BALDOMIR JESZCZE WIERZY
Były mistrz świata w kategorii półśredniej Carlos Manuel Baldomir (48-13-6, 14 KO) ciągle wierzy w to, że niedługo otrzyma szansę kolejnej walki o światowy tytuł. 40-letni Argentyńczyk na ringu w Cordobie pokonał wysoko na punktyy Rubena Silvę Diaza (37-21-4, 20 KO). Pojedynek rozegrano na dystansie dziesięciu rund.
Zdaniem sędziów punktowych, wszystkie rundy potyczki zapisać należało na korzyść Baldomira, który wygrał w stosunku 100:92.5, 100-89.5 oraz 100-88.5. Zwycięzca był bliski tego, aby w 5. rundzie zakończyć pojedynek przed czasem, jednak 34-letni Urugwajczyk zdołał przetrwać atak starszego rywala.

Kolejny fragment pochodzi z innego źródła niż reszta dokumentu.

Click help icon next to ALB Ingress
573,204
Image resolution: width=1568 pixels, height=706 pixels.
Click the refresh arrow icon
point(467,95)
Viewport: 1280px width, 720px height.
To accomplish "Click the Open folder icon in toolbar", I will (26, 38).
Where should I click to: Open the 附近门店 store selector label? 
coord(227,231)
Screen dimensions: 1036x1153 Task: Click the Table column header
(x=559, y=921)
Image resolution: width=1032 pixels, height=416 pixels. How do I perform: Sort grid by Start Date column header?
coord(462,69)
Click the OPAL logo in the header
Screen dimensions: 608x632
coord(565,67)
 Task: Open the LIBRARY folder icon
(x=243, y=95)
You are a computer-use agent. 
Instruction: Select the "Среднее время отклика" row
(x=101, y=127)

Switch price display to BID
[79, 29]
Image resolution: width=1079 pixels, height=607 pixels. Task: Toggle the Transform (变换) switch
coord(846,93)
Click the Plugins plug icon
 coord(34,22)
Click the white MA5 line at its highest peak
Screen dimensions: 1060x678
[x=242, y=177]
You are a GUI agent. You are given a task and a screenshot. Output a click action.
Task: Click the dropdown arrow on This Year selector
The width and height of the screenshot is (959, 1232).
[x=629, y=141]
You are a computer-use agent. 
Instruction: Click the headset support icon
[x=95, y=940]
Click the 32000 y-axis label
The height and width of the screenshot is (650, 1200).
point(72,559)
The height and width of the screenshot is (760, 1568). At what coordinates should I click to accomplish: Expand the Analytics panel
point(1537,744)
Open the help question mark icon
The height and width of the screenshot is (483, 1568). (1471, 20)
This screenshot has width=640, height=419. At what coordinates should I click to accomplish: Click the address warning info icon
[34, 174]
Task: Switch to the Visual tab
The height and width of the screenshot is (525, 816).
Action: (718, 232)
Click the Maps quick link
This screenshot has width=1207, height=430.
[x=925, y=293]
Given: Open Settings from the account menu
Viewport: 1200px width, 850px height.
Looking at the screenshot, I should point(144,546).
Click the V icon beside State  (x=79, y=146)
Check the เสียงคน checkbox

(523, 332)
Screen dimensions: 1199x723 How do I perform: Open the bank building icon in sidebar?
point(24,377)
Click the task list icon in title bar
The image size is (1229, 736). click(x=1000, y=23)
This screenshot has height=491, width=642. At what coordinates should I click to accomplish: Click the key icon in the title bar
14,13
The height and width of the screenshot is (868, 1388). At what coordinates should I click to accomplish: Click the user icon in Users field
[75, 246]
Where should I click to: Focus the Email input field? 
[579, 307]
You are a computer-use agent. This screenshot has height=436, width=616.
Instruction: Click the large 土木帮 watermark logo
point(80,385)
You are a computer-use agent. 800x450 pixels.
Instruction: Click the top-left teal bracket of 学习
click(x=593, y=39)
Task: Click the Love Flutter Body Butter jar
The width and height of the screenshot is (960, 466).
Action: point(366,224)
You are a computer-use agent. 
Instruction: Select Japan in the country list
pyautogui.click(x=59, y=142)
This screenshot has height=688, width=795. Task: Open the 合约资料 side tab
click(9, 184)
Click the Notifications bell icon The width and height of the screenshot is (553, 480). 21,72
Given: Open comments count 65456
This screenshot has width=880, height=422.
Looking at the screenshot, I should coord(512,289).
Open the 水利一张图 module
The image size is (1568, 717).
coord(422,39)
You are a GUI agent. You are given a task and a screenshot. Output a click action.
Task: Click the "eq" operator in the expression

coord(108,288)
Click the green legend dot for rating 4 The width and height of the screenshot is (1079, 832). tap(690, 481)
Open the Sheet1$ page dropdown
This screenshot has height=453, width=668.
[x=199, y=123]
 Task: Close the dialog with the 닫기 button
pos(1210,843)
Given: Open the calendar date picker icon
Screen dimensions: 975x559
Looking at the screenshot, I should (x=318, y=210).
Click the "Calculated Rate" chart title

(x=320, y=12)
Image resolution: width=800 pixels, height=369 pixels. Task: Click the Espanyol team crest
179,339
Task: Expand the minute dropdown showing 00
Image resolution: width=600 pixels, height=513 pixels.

Na zawodowym ringu Baldomir walczy już od 1993 roku. Szczyt kariery Argentyńczyka przypadł na rok 2006, kiedy to "Tata" wygrał na punkty z Zabem Judah i zdobył tytuł mistrza świata federacji WBC w wadze półśredniej. Baldomir obronił pas nokautując w 9. rundzie Arturo Gattiego, jednak zbyt silny okazał się dla niego Floyd Mayweather Jr, który wysoko wygrał z nim na punkty. W 2007 roku Baldomir bezskutecznie walczył o wakujący pas WBC w wadze junior średniej, przegrywając na punkty z Vernonem Forrestem.